- Dataset entries
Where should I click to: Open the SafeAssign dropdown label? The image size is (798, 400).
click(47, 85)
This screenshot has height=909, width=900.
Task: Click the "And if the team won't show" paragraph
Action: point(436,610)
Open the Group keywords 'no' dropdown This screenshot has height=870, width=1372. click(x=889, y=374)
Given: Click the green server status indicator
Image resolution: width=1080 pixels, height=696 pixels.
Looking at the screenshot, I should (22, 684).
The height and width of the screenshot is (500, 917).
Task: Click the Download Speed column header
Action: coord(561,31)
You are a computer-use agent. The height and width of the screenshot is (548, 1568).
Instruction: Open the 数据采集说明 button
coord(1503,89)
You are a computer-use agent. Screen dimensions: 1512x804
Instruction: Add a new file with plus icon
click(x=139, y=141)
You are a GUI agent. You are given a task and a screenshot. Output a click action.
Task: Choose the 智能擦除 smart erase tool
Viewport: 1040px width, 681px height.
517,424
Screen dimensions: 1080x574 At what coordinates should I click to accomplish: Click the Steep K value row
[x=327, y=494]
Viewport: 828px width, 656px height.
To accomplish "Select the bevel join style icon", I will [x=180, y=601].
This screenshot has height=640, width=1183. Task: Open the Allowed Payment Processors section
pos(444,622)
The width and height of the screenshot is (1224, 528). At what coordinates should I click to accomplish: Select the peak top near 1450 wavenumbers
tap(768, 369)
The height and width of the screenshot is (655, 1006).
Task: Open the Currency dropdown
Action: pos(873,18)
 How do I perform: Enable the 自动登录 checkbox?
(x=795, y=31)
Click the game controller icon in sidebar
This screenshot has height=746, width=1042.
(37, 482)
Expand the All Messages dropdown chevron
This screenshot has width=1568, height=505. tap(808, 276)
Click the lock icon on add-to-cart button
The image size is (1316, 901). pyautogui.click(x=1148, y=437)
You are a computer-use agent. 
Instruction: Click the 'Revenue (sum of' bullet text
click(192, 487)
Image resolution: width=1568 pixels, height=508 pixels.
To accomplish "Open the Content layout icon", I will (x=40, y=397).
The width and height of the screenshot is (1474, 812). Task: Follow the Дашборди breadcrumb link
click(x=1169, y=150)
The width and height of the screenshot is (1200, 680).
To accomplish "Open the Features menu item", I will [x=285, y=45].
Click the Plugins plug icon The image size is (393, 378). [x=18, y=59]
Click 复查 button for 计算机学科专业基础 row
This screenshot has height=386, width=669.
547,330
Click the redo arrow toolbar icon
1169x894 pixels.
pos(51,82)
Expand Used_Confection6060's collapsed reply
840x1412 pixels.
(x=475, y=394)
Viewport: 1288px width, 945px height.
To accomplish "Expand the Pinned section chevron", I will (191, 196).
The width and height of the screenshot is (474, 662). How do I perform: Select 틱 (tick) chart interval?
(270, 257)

- What to work on
Among the records, find the lines that contain "agent" and copy each of them.

- Solution to the problem
You are a computer-use agent. The height and width of the screenshot is (548, 1568).
You are a computer-use agent. Screen dimensions: 1512x804
You are a GUI agent. You are given a task and a screenshot. Output a click action.
You are a computer-use agent. 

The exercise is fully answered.